Unfortunately, director Susan H. Schulman surrounds Carver's subtle, re-imagined Tevye, with a cast of caricatures. Worst among these is Theresa Tova as Yente the matchmaker. She speaks several decibels louder than anyone else and her acting is so over-the-top it is obnoxious rather than comic. Her accent suggests she hails from Count Dracula's Transylvania instead of the Ukraine of Anatevka. Barbara Barsky, as Tevye's wife, could have followed Carver's lead by giving her character nuance and depth, but instead she allows Golde to be another stereotyped Jewish mother.
Luckily, the roles of Tevye's three principal daughters are all well played and well sung--Robin Hutton as the eldest Tzeitel, Tracy Michaildis as Hodel and Amy Walsh as Chava. Michael Therriault turns in another fine performance as comically shy tailor, Motel, who finally works up enough courage to ask for Tzeitel's hand. The same cannot be said for the other two suitors. Fred Love, as the student in love with Hodel, acts more as if he comes from Kansas than Kiev, making no attempt to match the Yiddish-influenced speech rhythms of those around him. He is such a cold fish it's impossible to see why Hodel falls for him. Jonathan Goad as Fyedka, the Russian in love with Chava, has the same flaws as Love though at least he is less stiff on stage. George Masswohl as Lazar the butcher is very fine in showing both pleasure at the prospect of marrying again and, later, anger at his disappointment. Craig Ashton does very well in making us believe the constable feels the dilemma of "only following orders" in disrupting Tzeitel's wedding and later in evicting the whole Jewish population of Anatevka from their homes.

Supplied data:
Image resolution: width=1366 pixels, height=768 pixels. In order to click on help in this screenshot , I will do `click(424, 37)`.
--
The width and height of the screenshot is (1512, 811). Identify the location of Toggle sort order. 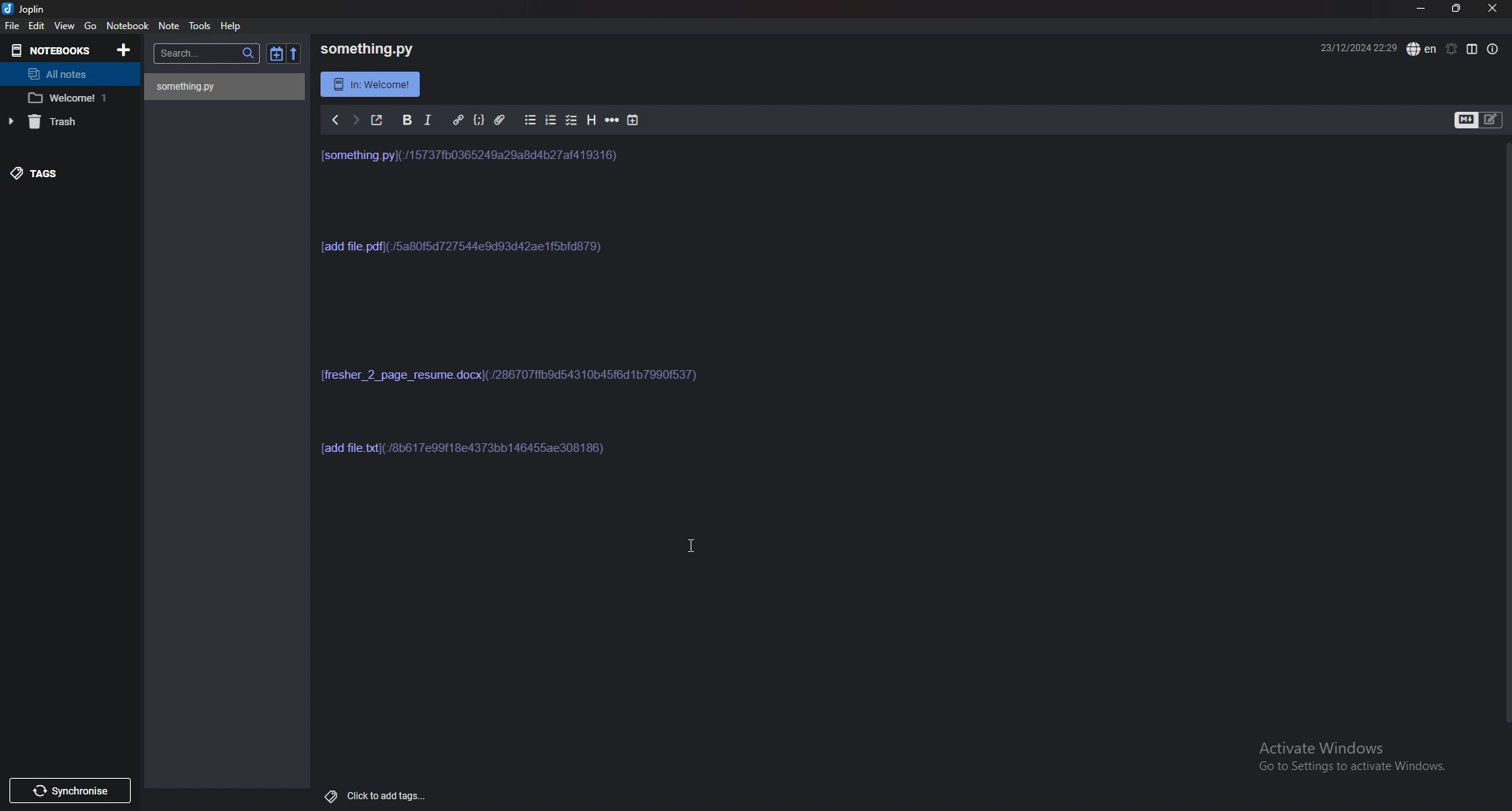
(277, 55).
==
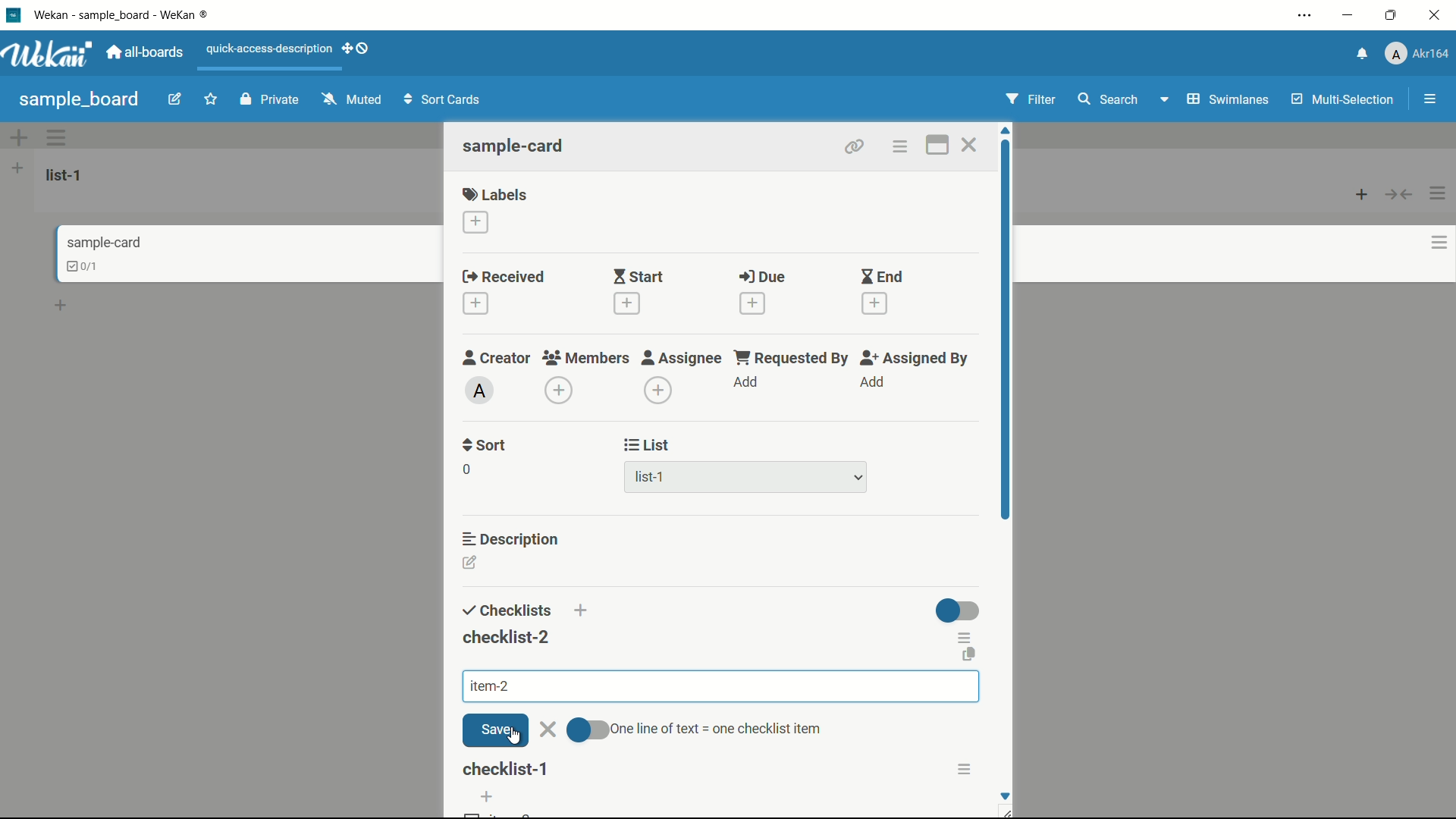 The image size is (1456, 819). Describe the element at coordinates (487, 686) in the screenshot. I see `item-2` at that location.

Task details: Reproduce the passage of the theater review that begins at the words "Unfortunately, director Susan" and stops after the words "stereotyped Jewish mother.".

Exercise answer:
Unfortunately, director Susan H. Schulman surrounds Carver's subtle, re-imagined Tevye, with a cast of caricatures. Worst among these is Theresa Tova as Yente the matchmaker. She speaks several decibels louder than anyone else and her acting is so over-the-top it is obnoxious rather than comic. Her accent suggests she hails from Count Dracula's Transylvania instead of the Ukraine of Anatevka. Barbara Barsky, as Tevye's wife, could have followed Carver's lead by giving her character nuance and depth, but instead she allows Golde to be another stereotyped Jewish mother.